As the output, give exactly the lines that run from the one with "The height and" through the end of the records below, and omit pictures.

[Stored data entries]
+-------+

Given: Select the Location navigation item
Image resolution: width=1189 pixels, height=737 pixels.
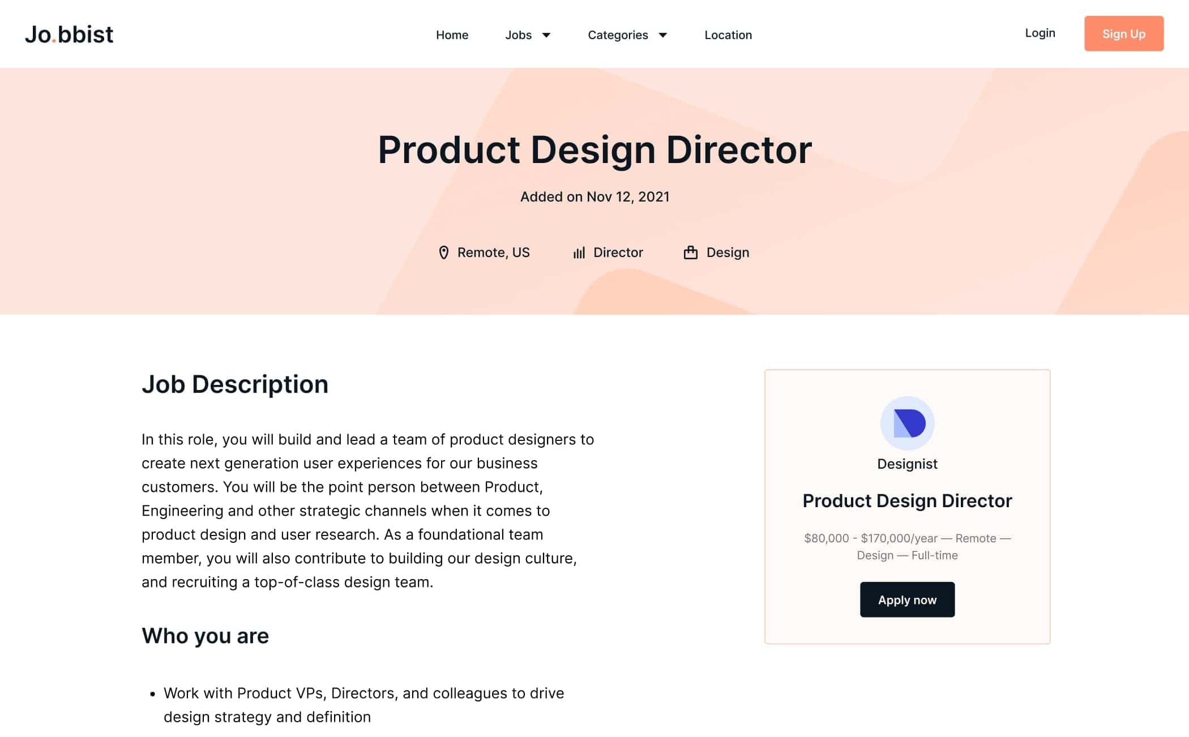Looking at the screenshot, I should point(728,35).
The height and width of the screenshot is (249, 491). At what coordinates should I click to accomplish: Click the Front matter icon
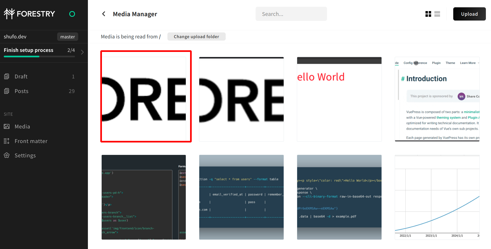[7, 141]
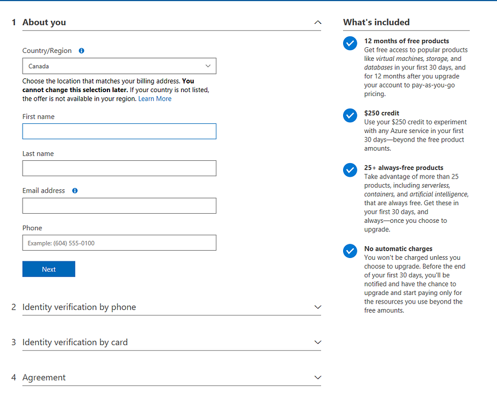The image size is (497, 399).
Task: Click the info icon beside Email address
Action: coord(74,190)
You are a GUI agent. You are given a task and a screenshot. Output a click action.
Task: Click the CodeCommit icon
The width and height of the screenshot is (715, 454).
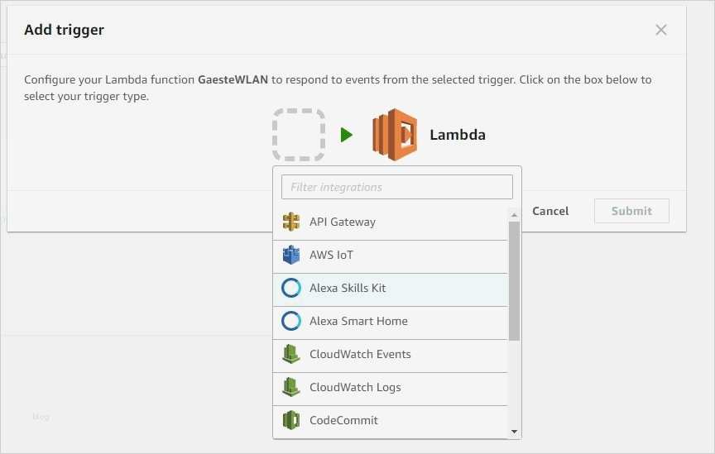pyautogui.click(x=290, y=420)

+-------+

__SOLVED PROBLEM__:
The height and width of the screenshot is (249, 491). At what coordinates should I click to accomplish: Click the Front matter icon
[7, 141]
The image size is (497, 399).
Task: Click the info icon beside Email address
Action: coord(74,190)
You are a GUI agent. You are given a task and a screenshot. Output a click action.
Task: Click the CodeCommit icon
The width and height of the screenshot is (715, 454).
pyautogui.click(x=290, y=420)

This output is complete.